By Sagar Shankaran, Founder of CallSphere
Run a 5% → 25% → 50% → 100% canary on a voice agent with Argo Rollouts, AnalysisTemplate against eval pass-rate, and the new Metric AI plugin from ArgoCon 2026.
Key takeaways
TL;DR — Argo Rollouts replaces a Deployment with a Rollout CRD. AnalysisTemplates measure live metrics (eval pass-rate, p95 first-token latency, error budget burn) at each step. The Metric AI plugin from ArgoCon 2026 lets the rollout controller reason about why a metric moved, not just whether it crossed a threshold.
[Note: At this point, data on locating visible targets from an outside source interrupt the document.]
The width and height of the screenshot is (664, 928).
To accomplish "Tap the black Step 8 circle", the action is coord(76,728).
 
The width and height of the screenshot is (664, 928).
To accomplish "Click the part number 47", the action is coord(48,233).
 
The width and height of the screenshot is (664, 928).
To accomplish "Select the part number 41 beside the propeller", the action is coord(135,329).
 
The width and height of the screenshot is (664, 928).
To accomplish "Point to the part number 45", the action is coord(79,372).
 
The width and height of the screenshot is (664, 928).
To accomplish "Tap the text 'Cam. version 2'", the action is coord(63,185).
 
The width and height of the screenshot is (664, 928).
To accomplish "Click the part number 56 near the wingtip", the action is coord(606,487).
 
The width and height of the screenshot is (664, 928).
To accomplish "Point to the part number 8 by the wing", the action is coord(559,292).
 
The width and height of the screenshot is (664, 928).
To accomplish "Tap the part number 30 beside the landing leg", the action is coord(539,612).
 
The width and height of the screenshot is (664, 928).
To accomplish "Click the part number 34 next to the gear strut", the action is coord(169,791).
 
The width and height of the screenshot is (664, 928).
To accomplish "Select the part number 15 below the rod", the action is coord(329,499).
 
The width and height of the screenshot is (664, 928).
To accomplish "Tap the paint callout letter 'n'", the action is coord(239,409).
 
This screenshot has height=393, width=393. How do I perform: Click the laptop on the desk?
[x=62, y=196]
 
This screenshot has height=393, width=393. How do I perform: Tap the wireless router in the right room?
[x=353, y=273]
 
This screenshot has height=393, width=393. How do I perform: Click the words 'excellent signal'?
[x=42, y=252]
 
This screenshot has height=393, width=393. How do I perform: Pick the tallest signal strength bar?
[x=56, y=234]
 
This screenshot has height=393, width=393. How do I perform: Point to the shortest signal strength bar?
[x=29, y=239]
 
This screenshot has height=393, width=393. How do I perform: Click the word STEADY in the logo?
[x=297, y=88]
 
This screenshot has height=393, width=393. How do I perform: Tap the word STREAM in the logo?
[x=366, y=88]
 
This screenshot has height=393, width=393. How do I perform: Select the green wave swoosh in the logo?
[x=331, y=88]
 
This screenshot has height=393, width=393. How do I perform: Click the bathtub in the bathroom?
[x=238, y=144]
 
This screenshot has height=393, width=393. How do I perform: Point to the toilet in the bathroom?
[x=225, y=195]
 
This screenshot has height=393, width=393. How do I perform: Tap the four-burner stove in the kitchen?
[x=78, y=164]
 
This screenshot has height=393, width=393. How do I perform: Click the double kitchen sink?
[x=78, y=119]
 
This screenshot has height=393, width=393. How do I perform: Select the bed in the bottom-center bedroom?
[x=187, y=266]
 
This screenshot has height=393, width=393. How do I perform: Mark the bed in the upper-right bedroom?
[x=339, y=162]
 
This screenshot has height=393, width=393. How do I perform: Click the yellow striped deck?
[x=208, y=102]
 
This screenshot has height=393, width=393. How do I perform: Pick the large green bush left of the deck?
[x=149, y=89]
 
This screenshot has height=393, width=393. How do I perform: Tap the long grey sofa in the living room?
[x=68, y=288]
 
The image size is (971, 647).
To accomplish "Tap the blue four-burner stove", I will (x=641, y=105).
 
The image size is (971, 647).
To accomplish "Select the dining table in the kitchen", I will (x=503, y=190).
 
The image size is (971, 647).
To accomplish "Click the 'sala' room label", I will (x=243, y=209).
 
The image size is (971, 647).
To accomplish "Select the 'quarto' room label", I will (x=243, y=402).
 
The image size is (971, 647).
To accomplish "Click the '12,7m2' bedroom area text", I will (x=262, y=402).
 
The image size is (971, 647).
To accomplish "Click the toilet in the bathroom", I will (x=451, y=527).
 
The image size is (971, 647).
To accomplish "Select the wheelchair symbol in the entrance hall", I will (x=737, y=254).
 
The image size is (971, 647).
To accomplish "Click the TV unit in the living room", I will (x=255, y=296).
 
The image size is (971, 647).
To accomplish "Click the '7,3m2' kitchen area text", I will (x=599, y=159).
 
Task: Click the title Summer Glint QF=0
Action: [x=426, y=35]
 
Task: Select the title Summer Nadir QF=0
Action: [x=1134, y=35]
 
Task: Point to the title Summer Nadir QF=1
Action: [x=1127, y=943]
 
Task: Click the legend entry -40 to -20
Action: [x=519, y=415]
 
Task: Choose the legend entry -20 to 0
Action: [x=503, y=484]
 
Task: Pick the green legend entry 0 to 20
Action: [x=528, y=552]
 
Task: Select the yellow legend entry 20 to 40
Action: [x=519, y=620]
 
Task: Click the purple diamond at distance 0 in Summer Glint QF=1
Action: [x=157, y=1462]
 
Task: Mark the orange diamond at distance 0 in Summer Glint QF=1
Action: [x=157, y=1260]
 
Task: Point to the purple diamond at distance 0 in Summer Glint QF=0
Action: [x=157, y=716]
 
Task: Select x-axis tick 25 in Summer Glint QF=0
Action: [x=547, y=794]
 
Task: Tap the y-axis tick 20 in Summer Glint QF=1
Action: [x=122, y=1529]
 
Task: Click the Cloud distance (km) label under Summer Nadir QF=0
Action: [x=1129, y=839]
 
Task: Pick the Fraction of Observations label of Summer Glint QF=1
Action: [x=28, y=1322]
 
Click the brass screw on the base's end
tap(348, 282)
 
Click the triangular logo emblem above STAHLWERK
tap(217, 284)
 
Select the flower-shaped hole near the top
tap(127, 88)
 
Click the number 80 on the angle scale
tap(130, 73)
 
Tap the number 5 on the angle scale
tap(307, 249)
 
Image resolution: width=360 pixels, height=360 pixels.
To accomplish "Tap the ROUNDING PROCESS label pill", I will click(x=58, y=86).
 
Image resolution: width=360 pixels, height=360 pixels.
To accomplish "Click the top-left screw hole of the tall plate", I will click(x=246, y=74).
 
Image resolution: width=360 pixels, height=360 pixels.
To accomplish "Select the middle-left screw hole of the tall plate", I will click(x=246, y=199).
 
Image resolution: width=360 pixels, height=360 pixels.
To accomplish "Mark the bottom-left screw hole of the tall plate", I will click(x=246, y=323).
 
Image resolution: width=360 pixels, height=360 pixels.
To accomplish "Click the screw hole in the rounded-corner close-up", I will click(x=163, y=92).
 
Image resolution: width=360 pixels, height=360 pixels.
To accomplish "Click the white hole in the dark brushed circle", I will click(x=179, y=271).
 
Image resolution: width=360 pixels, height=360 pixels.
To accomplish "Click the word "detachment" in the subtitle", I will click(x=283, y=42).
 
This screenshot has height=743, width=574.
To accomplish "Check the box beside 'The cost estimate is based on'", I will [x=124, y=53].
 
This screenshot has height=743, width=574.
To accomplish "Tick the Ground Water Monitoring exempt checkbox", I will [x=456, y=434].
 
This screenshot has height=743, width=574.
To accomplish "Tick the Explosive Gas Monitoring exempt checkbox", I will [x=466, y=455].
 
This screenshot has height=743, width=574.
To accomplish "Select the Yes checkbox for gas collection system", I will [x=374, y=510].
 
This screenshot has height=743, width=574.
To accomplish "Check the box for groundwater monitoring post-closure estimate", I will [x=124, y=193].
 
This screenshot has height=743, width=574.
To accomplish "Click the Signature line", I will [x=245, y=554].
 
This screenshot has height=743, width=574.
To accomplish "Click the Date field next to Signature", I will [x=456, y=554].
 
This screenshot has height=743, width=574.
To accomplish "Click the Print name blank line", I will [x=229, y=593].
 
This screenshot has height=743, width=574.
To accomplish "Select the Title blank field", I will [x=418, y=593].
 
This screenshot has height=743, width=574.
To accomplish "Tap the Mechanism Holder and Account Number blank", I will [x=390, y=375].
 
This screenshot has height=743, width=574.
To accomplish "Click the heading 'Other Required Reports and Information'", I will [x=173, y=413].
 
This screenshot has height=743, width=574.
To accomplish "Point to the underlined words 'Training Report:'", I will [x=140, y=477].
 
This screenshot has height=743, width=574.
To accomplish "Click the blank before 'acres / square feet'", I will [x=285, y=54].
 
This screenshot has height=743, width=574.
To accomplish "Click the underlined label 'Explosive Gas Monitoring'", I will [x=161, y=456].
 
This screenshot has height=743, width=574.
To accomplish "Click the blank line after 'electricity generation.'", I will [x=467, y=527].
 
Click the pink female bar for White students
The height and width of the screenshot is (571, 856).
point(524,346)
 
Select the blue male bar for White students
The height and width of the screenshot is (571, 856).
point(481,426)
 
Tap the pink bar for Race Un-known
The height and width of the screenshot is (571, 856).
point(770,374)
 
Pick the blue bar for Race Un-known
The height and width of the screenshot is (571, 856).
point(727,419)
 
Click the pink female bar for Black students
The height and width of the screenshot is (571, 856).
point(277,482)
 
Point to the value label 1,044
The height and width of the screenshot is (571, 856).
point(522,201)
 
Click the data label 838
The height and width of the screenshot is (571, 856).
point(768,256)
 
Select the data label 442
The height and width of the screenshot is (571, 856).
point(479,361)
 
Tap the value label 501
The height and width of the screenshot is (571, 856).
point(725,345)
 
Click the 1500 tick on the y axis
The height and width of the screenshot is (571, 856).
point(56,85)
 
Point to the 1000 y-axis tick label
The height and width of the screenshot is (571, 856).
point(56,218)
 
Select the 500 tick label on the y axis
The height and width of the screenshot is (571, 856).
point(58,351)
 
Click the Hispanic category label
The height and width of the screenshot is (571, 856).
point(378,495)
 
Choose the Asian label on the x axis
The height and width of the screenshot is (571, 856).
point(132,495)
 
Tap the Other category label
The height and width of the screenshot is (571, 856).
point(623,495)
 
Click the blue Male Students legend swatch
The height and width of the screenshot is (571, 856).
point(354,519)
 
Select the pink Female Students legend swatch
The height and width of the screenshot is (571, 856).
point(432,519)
An Argo Rollouts Rollout for the voice agent: 5% → 25% → 50% → 100% with AnalysisTemplates that hit our internal eval harness and Prometheus, plus the Metric AI plugin to root-cause regressions and auto-rollback.
flowchart LR
GIT[deploy repo] --> ROLL[Rollout CRD]
ROLL -->|5%| C1[canary v2]
C1 --> ANA[AnalysisTemplate]
ANA -->|prom + evals| METRIC[Metric AI plugin]
METRIC --> DECIDE{Pass?}
DECIDE -->|yes| C2[25% canary]
DECIDE -->|no| RB[Auto rollback]
C2 --> C3[50%]
C3 --> FULL[100%]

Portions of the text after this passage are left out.